# WHAT YOU NEED TO DO
Write the data out verbatim.

__________________________________________________

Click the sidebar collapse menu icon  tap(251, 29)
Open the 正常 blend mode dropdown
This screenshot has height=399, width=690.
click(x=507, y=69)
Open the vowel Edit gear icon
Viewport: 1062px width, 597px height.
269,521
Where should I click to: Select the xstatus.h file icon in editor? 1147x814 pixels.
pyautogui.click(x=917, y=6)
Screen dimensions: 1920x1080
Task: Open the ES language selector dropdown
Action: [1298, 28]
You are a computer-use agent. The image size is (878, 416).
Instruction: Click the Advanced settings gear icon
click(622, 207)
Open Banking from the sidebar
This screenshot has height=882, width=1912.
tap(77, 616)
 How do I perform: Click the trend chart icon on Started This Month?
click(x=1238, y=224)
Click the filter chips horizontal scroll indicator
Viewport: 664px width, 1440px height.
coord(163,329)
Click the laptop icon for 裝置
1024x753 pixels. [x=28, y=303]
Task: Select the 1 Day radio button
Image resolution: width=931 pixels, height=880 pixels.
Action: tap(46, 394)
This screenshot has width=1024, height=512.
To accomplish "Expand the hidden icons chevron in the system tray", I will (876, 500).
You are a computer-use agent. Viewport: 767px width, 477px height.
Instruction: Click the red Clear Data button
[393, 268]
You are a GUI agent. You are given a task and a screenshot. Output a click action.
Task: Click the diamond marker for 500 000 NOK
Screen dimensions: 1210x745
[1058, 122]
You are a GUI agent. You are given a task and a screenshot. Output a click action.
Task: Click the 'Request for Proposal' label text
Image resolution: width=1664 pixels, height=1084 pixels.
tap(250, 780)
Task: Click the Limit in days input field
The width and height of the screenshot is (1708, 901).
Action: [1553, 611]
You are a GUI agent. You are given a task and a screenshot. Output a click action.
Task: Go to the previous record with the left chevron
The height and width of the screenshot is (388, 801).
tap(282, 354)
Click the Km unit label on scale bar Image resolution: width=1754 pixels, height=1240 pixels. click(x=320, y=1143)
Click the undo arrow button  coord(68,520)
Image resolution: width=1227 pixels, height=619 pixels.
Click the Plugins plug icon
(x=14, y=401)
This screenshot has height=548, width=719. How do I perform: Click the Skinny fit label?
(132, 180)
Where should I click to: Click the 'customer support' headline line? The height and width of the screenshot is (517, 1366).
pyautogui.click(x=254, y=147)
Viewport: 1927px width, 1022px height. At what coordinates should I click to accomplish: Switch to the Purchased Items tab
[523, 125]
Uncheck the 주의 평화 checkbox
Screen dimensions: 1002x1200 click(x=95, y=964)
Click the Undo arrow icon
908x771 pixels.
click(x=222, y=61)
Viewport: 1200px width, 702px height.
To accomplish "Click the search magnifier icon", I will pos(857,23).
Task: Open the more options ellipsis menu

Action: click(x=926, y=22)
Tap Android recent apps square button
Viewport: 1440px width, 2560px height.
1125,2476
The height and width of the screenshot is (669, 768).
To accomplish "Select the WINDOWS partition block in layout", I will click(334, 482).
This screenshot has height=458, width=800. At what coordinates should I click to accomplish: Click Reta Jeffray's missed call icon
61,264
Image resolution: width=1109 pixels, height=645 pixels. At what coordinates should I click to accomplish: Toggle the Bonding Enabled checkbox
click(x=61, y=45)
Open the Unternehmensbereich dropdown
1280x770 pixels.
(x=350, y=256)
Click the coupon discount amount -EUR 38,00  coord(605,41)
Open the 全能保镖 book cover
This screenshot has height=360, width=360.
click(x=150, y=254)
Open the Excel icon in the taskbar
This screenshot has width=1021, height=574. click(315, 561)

__________________________________________________

# TASK RESPONSE
Click the sidebar collapse menu icon  tap(251, 29)
Open the 正常 blend mode dropdown
This screenshot has height=399, width=690.
click(x=507, y=69)
Open the vowel Edit gear icon
Viewport: 1062px width, 597px height.
269,521
Where should I click to: Select the xstatus.h file icon in editor? 1147x814 pixels.
pyautogui.click(x=917, y=6)
Screen dimensions: 1920x1080
Task: Open the ES language selector dropdown
Action: [1298, 28]
You are a computer-use agent. The image size is (878, 416).
Instruction: Click the Advanced settings gear icon
click(622, 207)
Open Banking from the sidebar
This screenshot has height=882, width=1912.
tap(77, 616)
 How do I perform: Click the trend chart icon on Started This Month?
click(x=1238, y=224)
Click the filter chips horizontal scroll indicator
Viewport: 664px width, 1440px height.
coord(163,329)
Click the laptop icon for 裝置
1024x753 pixels. [x=28, y=303]
Task: Select the 1 Day radio button
Image resolution: width=931 pixels, height=880 pixels.
Action: tap(46, 394)
This screenshot has width=1024, height=512.
To accomplish "Expand the hidden icons chevron in the system tray", I will (876, 500).
You are a computer-use agent. Viewport: 767px width, 477px height.
Instruction: Click the red Clear Data button
[393, 268]
You are a GUI agent. You are given a task and a screenshot. Output a click action.
Task: Click the diamond marker for 500 000 NOK
Screen dimensions: 1210x745
[1058, 122]
You are a GUI agent. You are given a task and a screenshot. Output a click action.
Task: Click the 'Request for Proposal' label text
Image resolution: width=1664 pixels, height=1084 pixels.
tap(250, 780)
Task: Click the Limit in days input field
The width and height of the screenshot is (1708, 901).
Action: [1553, 611]
You are a GUI agent. You are given a task and a screenshot. Output a click action.
Task: Go to the previous record with the left chevron
The height and width of the screenshot is (388, 801).
tap(282, 354)
Click the Km unit label on scale bar Image resolution: width=1754 pixels, height=1240 pixels. click(x=320, y=1143)
Click the undo arrow button  coord(68,520)
Image resolution: width=1227 pixels, height=619 pixels.
Click the Plugins plug icon
(x=14, y=401)
This screenshot has height=548, width=719. How do I perform: Click the Skinny fit label?
(132, 180)
Where should I click to: Click the 'customer support' headline line? The height and width of the screenshot is (517, 1366).
pyautogui.click(x=254, y=147)
Viewport: 1927px width, 1022px height. At what coordinates should I click to accomplish: Switch to the Purchased Items tab
[523, 125]
Uncheck the 주의 평화 checkbox
Screen dimensions: 1002x1200 click(x=95, y=964)
Click the Undo arrow icon
908x771 pixels.
click(x=222, y=61)
Viewport: 1200px width, 702px height.
To accomplish "Click the search magnifier icon", I will pos(857,23).
Task: Open the more options ellipsis menu

Action: click(x=926, y=22)
Tap Android recent apps square button
Viewport: 1440px width, 2560px height.
1125,2476
The height and width of the screenshot is (669, 768).
To accomplish "Select the WINDOWS partition block in layout", I will click(334, 482).
This screenshot has height=458, width=800. At what coordinates should I click to accomplish: Click Reta Jeffray's missed call icon
61,264
Image resolution: width=1109 pixels, height=645 pixels. At what coordinates should I click to accomplish: Toggle the Bonding Enabled checkbox
click(x=61, y=45)
Open the Unternehmensbereich dropdown
1280x770 pixels.
(x=350, y=256)
Click the coupon discount amount -EUR 38,00  coord(605,41)
Open the 全能保镖 book cover
This screenshot has height=360, width=360.
click(x=150, y=254)
Open the Excel icon in the taskbar
This screenshot has width=1021, height=574. click(315, 561)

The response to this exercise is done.